NovaMed: Taking care of business

More baby-boomers are going under the knife one day and returning to work the next … and they’re doing it all without setting foot in a hospital.
As surgeries have grown in number and become more common among the boomer generation, doctors have found owning outpatient facilities — called ambulatory surgery centers (ASC) — to be viable businesses, both for themselves and for their patients. Managing ASCs, however, has taken many physicians out of their realm.
Enter NovaMed Inc. (Nasdaq:NOVA), a Chicago-based company that has carved out a niche in healthcare by establishing partnerships with busier-than-ever surgeons. NovaMed operates 35 physician-owned ASCs in 18 states. It also markets optical products to more than 1,000 eye-care professionals across the country.
But the ASC is NovaMed’s bread and butter.
“The centers are convenient and physicians like working in them,” said Kathy Bryant, president of the Ambulatory Surgery Center Association, a national organization, in a phone interview. “They provide a high-quality surgical outcome in a more customer-friendly environment.”
Add efficiency to that formula and you have NovaMed’s mission in a nutshell. The company offers a multitude of services, ranging from strategic planning and equipment and technology certification to physician recruitment and budget development, so that its physician partners can focus more on patient care and still see the desired returns.
NovaMed’s revenue in the first half of 2008 totaled $69 million, up from $62.5 million in the first half of 2007. Net income in the six months ended June 30 totaled $4.5 million, a 50% jump over the same period last year.
Deutsche Bank analyst Darren Lehrich saw a “nice, clean” second quarter in which NovaMed’s cash flow continued to be strong and its earnings of $0.09 a share were in line with estimates. Earnings are expected to remain flat in the second half of the year, but the company’s $8 million stock repurchase plan announced in July should boost analysts’ 2009 forecasts.
NovaMed’s stock, which closed at $4.49 on Wednesday — has recovered since hitting a one-year low of $2.76 in January. That was only three months removed from the one-year high of $5.73 in October 2007. Lehrich blamed the fluctuation on the volatility of micro-caps in current market conditions, but in December 2007, the company announced it was selling three under-performing centers, and the impact of that news on its fourth-quarter results likely contributed to the stock decline.
Thomas Hall, NovaMed’s president and chief executive officer, said in a statement that selling the three ASCs was the right move for the long term, “as it allows us to reallocate resources to more productive opportunities.”
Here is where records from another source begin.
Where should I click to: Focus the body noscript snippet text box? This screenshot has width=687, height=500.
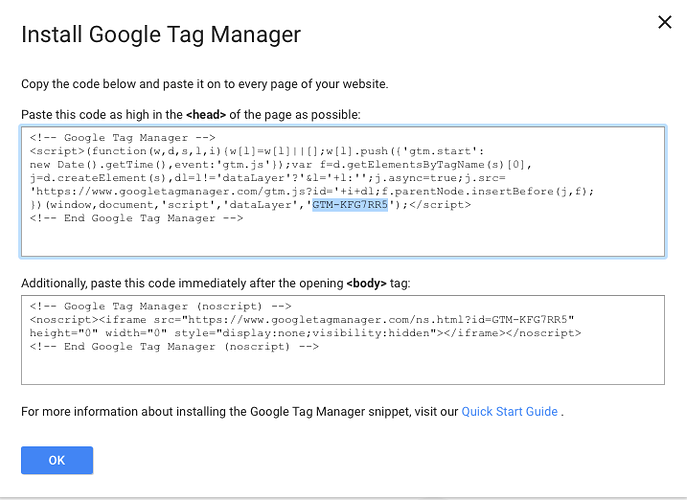[x=342, y=367]
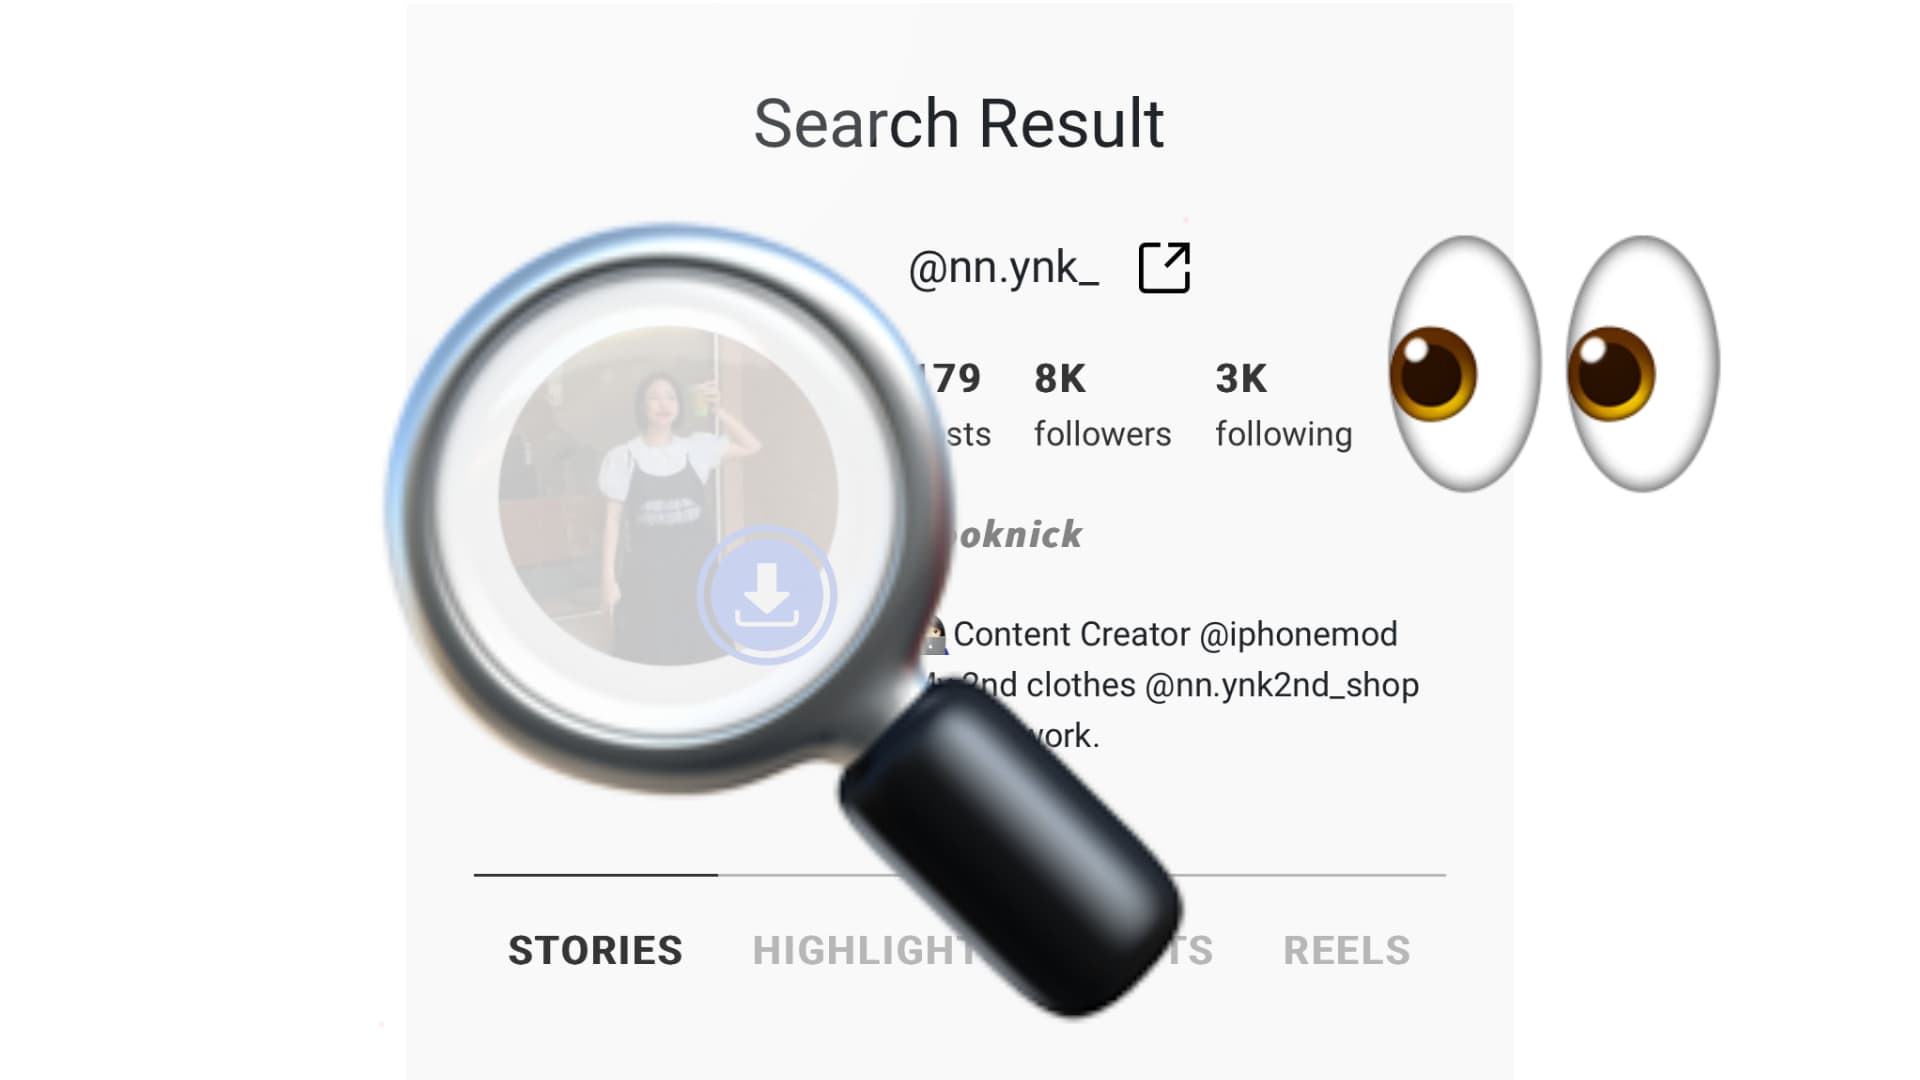The height and width of the screenshot is (1080, 1920).
Task: Click the right eye emoji
Action: click(1643, 364)
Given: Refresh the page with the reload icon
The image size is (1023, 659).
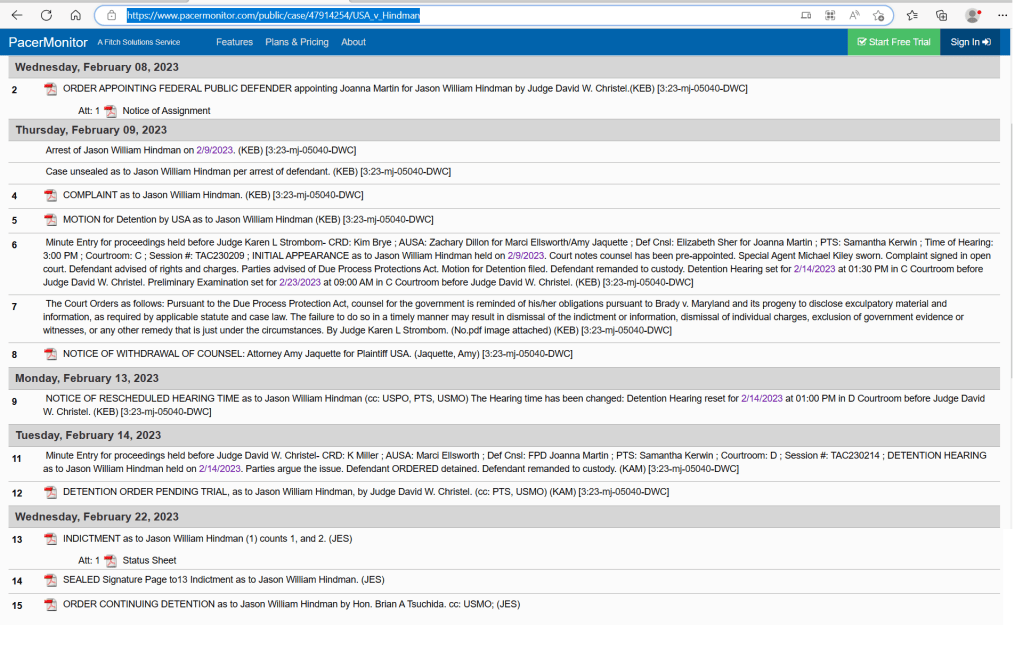Looking at the screenshot, I should click(x=46, y=15).
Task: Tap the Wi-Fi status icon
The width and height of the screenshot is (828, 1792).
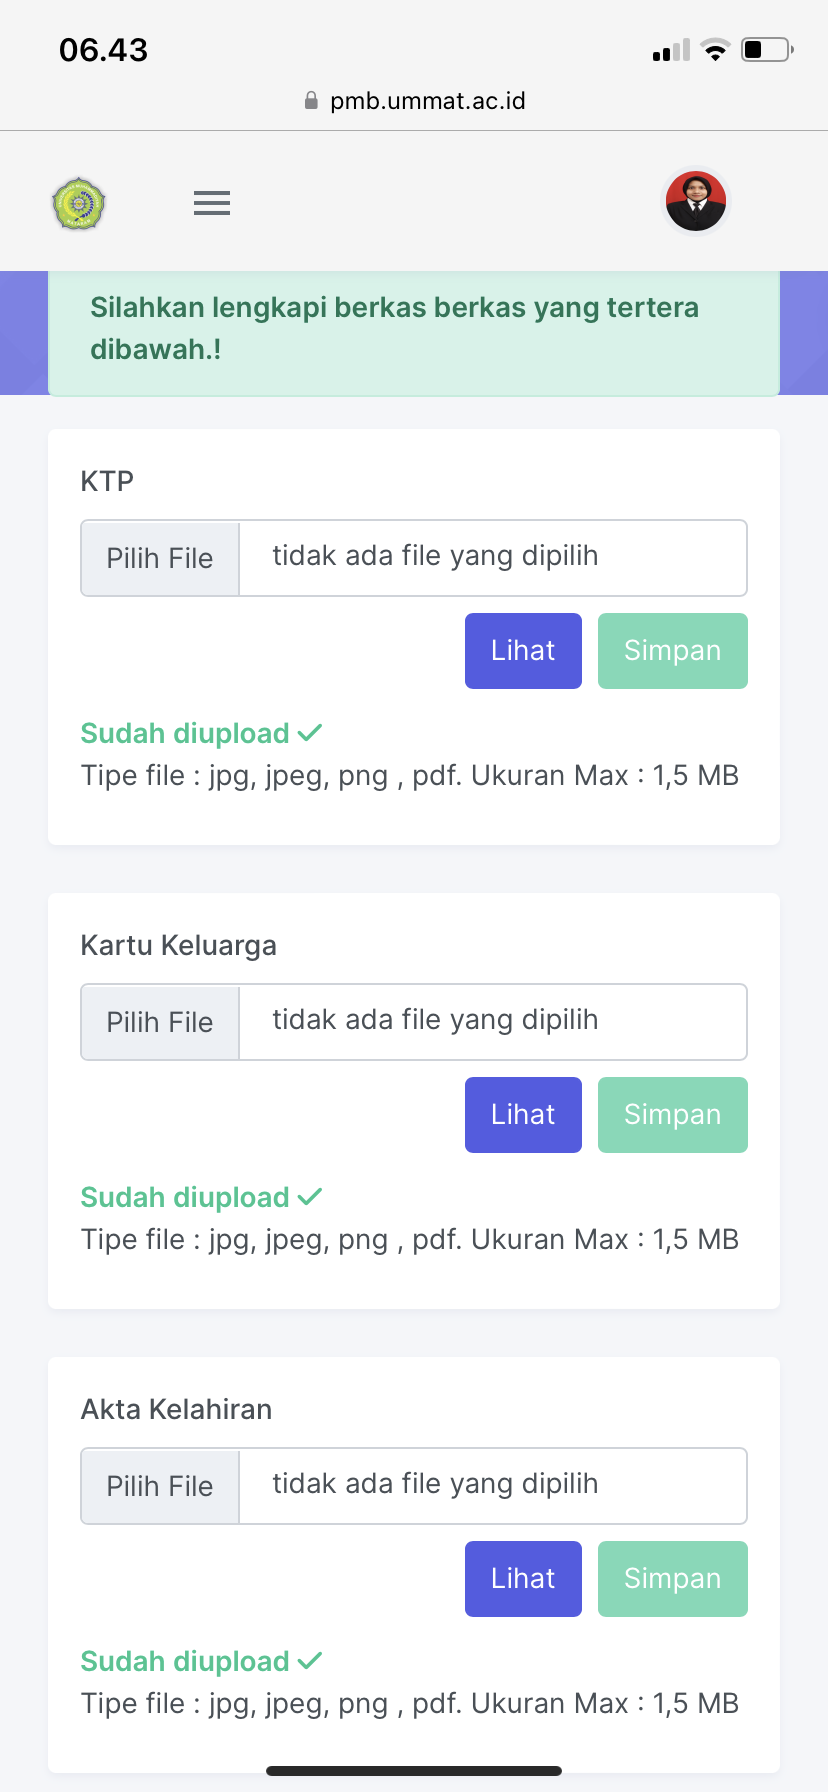Action: coord(715,50)
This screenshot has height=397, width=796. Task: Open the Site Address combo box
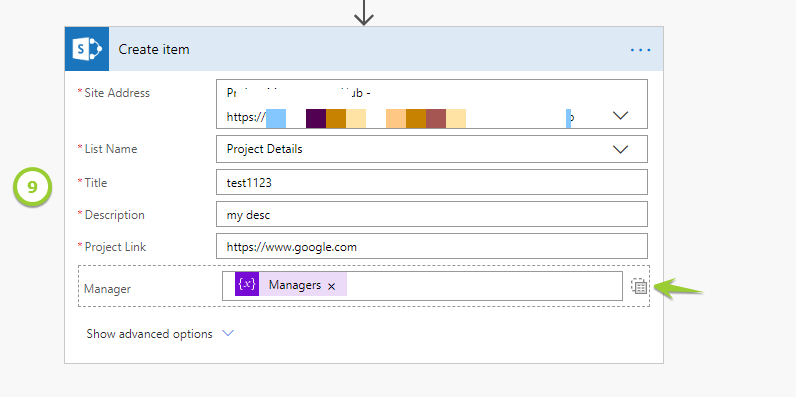pyautogui.click(x=432, y=104)
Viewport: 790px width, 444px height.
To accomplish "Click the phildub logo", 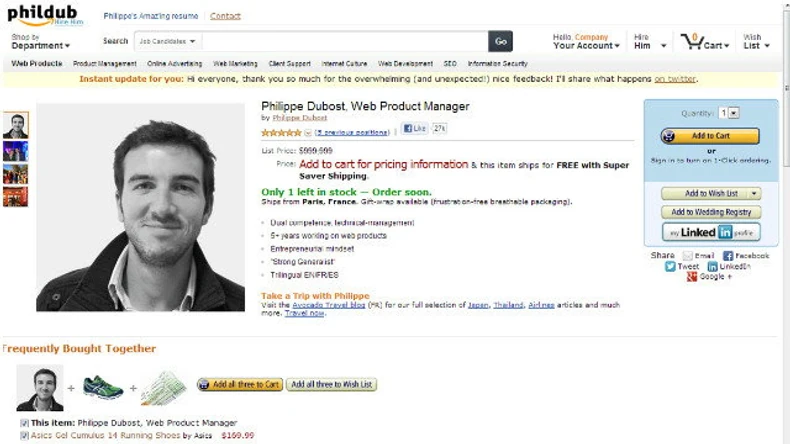I will click(46, 13).
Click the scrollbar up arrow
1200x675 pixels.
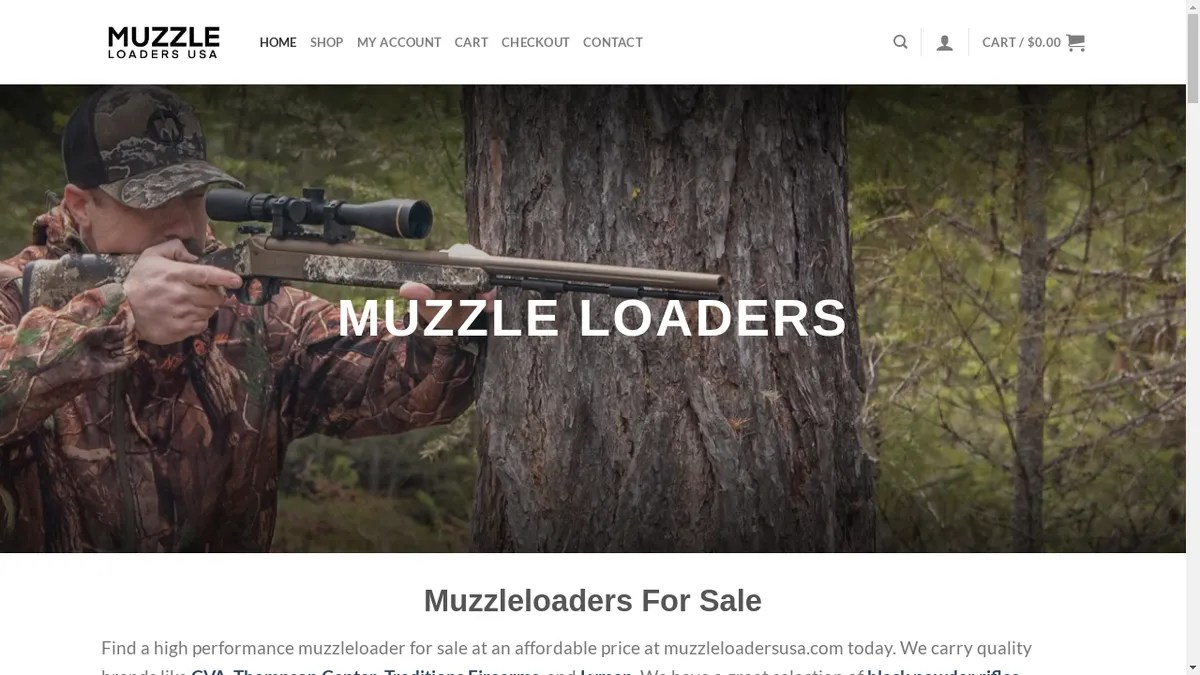pyautogui.click(x=1193, y=7)
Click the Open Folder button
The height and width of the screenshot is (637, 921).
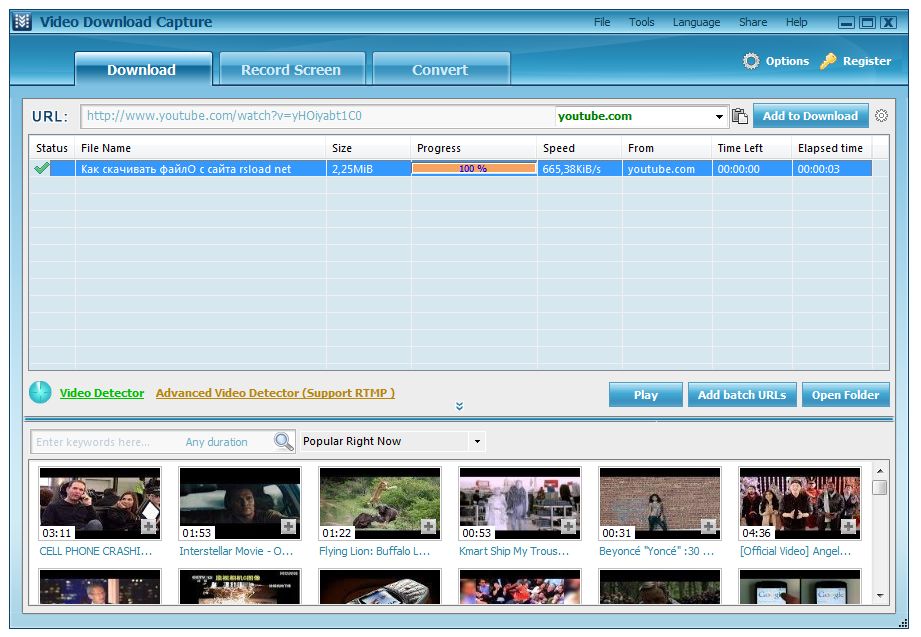(x=846, y=394)
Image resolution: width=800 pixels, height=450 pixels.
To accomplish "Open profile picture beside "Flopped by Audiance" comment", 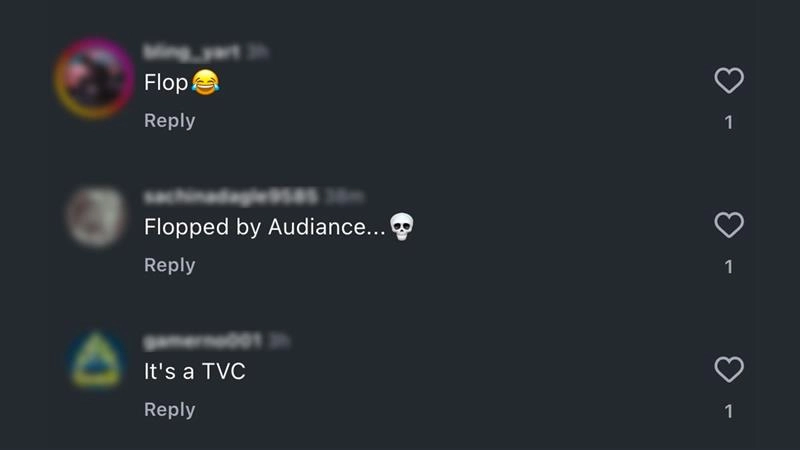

At the time, Hall pointed to plentiful cash flow and credit that would enable NovaMed to maintain its growth strategy for 2008. Since the sale announcement, the company added one location in Baton Rouge, La.
Costs to ASC patients vary depending on procedures, Bryant said, but Medicare customers generally save about 38% when choosing a center over a hospital. All ASC patients save on time and hassle, she added.
In today’s fragile economy, NovaMed knows those savings, along with the prospect of returning to work sooner to continue earning, will keep customers coming — and investors intrigued.